Supporting your reshoring decision
Our strategy is to use the most appropriate skills, knowledge and resources for each customer or project. Depending on factors such as lead times or technical complexity we may, therefore, draw upon resources from our UK team, our partners in China, or a combination of both.
In 2018 we did, however, take the decision to reshore much of the specialised production of injection mould tool inserts back to the UK. It was this decision that drove our major investment in a unique hybrid metal additive manufacturing system, which combines precision laser sintering in a range of metals with an integrated CNC finishing unit, to produce fully finished inserts quickly and at highly competitive prices.
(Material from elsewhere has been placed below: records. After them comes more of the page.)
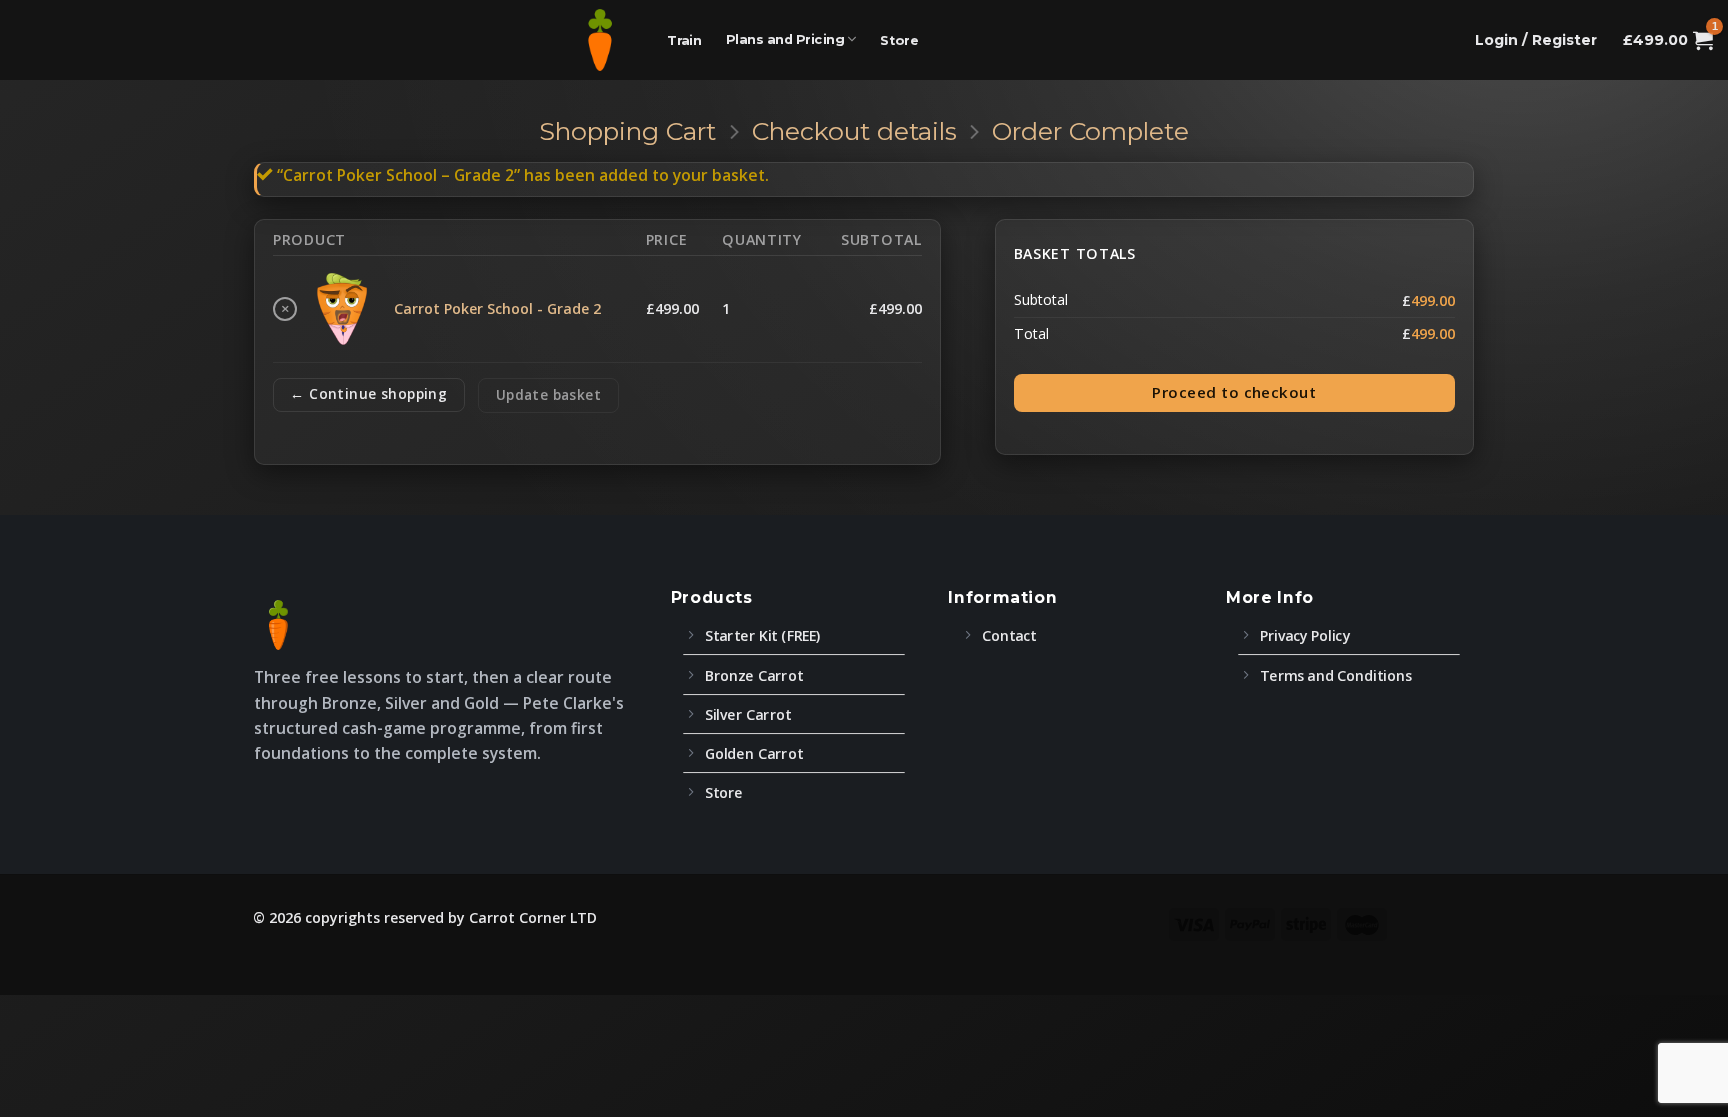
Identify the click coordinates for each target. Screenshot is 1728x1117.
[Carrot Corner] (600, 40)
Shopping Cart (627, 131)
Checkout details (854, 131)
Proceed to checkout (1234, 392)
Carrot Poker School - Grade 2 (497, 308)
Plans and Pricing (785, 40)
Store (899, 40)
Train (684, 40)
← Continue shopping (368, 393)
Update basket (548, 394)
These can then be combined with injection mould tool parts engineered at our UK facility or, if lead times are not an issue, with tool sets produced by our partners in China.
This gives our customers the best of both worlds, with optimal flexibility in terms of cost, delivery and quality.
The hybrid metal additive manufacturing system also gives us the ability to create an innovative injection mould tool inserts, which are not available elsewhere. Recent examples include inserts with true conformal cooling characteristics, capable of improving the quality of finished plastic injection moulded parts and the cycle rates of moulding machines. A further example is the development of inserts that overcome the traditional problems of gas venting, again improving the quality of finished plastic parts.
We believe that the future for UK manufacturing will be in the design and production of high-value products, together with a highly skilled workforce that can add even greater value to the products and services offered by our industrial businesses.
This will depend on the ability of companies such as OGM to continue investing in the latest technologies and in the ongoing development of a highly skilled labour force. It will also require the adoption of strategies that recognise that success depends on combining the best-in-class resources for each customer, defined by factors such as quality, speed of delivery and cost, regardless of where in the world they may be found.